Instead, I would make another trip to the yard to see the horse. Maybe ask if you can go up, bring in, groom, tack up, ride etc while the owner stays to one side out of sight. See how you feel doing things alone? All being well I would buy. If you have any doubts walk away, there are plenty more fish in the sea so to speak. 

Good luck!


----------



## LFD (10 April 2014)

I agree - you'll not find many people willing to trial nowadays as there is too much risk associated. 2 weeks really isn't much time at all and it completely depends on the horse. One of my guys settled the second he walked off the lorry, and the other took well over a month and is now a little sup. I would recommend going to try him again and then see how you feel. As Webble said, taking an instructor you know and trust with you could help and if you are both happy then arrange your vetting (being present at the vetting is also good is you can). There are never any guarantees with horses so sometimes you need to go with your gut in the end. Best of luck


----------



## PorkChop (10 April 2014)

It is unlikely that a new horse will settle in two weeks tbh.  Some will but an awful lot won't imho.  My advice would be to see if it is possible to try him at another venue, whether that be a nearby school or a hack away from home.  This should show you how he will be in a new situation.
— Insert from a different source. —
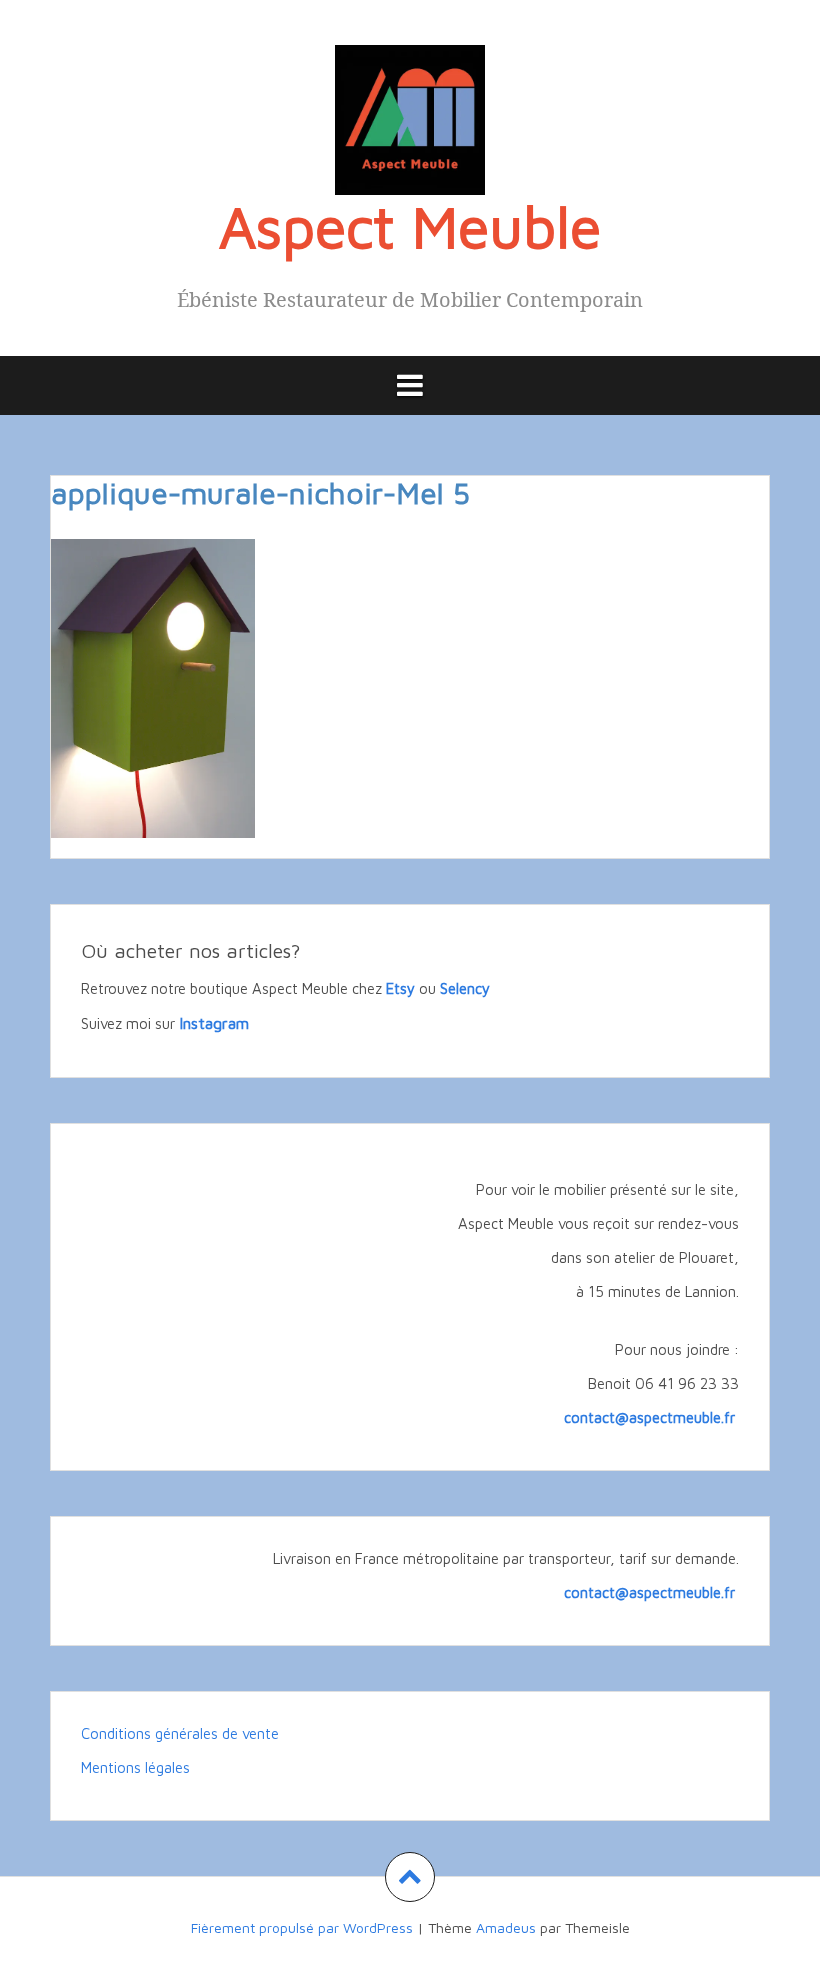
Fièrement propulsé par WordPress (302, 1927)
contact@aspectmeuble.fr (651, 1417)
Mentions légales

I don't blame the owner at all for asking for a heafty deposit, a lot can go wrong in two weeks!


----------



## horsies4coursies (10 April 2014)

if you are going ahead and if this is your first horse i would strongly consider getting a vetting done.  i would also consider bloods to be taken at the vetting in case there is any "cover up" on the seller's side that way you have come back if there is a problem in the short term.


----------